*** Given entries

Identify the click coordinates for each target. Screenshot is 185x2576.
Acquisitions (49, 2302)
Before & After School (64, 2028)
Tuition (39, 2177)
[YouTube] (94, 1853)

******

## Task instructions
Find the line that contains "Acquisitions (49, 2302)". Copy it and every line after it to the end of the records, exactly, and nothing more.

## Result for this task
Acquisitions (49, 2302)
Before & After School (64, 2028)
Tuition (39, 2177)
[YouTube] (94, 1853)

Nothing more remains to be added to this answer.